Re: [PATCH v1] mm: shmem: Rename mTHP shmem counters

From: Ryan Roberts
Date: Tue Jul 09 2024 - 03:47:31 EST


On 08/07/2024 21:50, David Hildenbrand wrote:
> On 08.07.24 14:29, Ryan Roberts wrote:
>> On 08/07/2024 12:36, Barry Song wrote:
>>> On Mon, Jul 8, 2024 at 11:24 PM Ryan Roberts <ryan.roberts@xxxxxxx> wrote:
>>>>
>>>> The legacy PMD-sized THP counters at /proc/vmstat include
>>>> thp_file_alloc, thp_file_fallback and thp_file_fallback_charge, which
>>>> rather confusingly refer to shmem THP and do not include any other types
>>>> of file pages. This is inconsistent since in most other places in the
>>>> kernel, THP counters are explicitly separated for anon, shmem and file
>>>> flavours. However, we are stuck with it since it constitutes a user ABI.
>>>>
>>>> Recently, commit 66f44583f9b6 ("mm: shmem: add mTHP counters for
>>>> anonymous shmem") added equivalent mTHP stats for shmem, keeping the
>>>> same "file_" prefix in the names. But in future, we may want to add
>>>> extra stats to cover actual file pages, at which point, it would all
>>>> become very confusing.
>>>>
>>>> So let's take the opportunity to rename these new counters "shmem_"
>>>> before the change makes it upstream and the ABI becomes immutable.
>>>
>>> Personally, I think this approach is much clearer. However, I recall
>>> we discussed this
>>> before [1], and it seems that inconsistency is a concern?
>>
>> Embarrassingly, I don't recall that converstation at all :-| but at least what I
>> said then is consistent with what I've done in this patch.
>>
>> I think David's conclusion from that thread was to call them FILE_, and add both
>> shmem and pagecache counts to those counters, meaning we can keep the same name
>> as legacy THP counters. But those legacy THP counters only count shmem, and I
>> don't think we would get away with adding pagecache counts to those at this
>> point? (argument: they have been around for long time and there is a risk that
>> user space relies on them and if they were to dramatically increase due to
>> pagecache addition now that could break things). In that case, there is still
>> inconsistency, but its worse; the names are consistent but the semantics are
>> inconsistent.
>>
>> So my vote is to change to SHMEM_ as per this patch :)
>
> I also forgot most of the discussion, but these 3 legacy counters are really
> only (currently) incremented for shmem. I think my idea was to keep everything
> as FILE_ for now, maybe at some point make the pagecache also use them, and then
> maybe have separate FILE_ + SHMEM_.
>
> But yeah, likely it's best to only have "shmem" here for now, because who knows
> what we can actually change about the legacy counters. But it's always though
> messing with legacy stuff that is clearly suboptimal ...

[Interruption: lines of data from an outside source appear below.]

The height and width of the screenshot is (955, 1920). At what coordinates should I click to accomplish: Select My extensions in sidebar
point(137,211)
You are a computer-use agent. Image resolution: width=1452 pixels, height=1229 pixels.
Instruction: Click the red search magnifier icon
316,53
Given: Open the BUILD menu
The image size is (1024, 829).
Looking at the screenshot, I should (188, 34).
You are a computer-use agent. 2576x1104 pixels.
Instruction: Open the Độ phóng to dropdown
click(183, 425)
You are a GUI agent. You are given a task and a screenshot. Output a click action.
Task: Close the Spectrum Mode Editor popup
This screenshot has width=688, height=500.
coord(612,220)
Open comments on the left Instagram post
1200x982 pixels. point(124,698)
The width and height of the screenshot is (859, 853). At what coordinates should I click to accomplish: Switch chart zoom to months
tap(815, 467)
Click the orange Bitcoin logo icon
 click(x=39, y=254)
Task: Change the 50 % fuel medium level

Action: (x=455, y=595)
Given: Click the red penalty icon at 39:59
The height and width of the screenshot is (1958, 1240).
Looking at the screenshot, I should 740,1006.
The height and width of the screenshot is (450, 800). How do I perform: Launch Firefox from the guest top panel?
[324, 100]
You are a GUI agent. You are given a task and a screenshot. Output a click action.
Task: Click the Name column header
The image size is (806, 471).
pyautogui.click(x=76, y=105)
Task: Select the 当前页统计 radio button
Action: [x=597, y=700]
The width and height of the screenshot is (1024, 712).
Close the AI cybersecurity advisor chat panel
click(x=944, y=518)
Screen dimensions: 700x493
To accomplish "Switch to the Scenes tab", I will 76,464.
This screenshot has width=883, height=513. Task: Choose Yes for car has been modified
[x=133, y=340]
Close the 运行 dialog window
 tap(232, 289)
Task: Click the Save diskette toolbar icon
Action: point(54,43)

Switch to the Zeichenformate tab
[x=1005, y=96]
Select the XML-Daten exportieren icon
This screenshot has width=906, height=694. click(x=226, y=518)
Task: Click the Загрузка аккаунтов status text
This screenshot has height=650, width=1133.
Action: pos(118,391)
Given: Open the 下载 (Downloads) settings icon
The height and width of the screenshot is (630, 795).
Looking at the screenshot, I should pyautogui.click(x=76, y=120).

Sorry David, I've read your response a bunch of times and am still not
completely sure what you are advocating for.

To make my proposal crystal clear, I think we should leave the legacy counters
alone - neither change their name nor what they count (which is _only_ shmem). I
think we should rename the new mTHP counters to "shmem" and have them continue
to only count shmem. Then additionally, I think we should introduce new "file"
mTHP counters that count the page cache allocations (that's a future set of
patches, which I'm working on together with user controls to determine which
mTHP sizes can be used by page cache).

As suggested by Barry, I propose to also improve the documentation for the
legacy counters to make it clear that dispite their name being "file" they are
actually counting "shmem". I'll do this for v2.

David, would you support this approach? If so, I'd like to push this forwards
asap so that it gets into v6.11 to avoid ever exposing the mthp counters with
the "file" name.

Thanks,
Ryan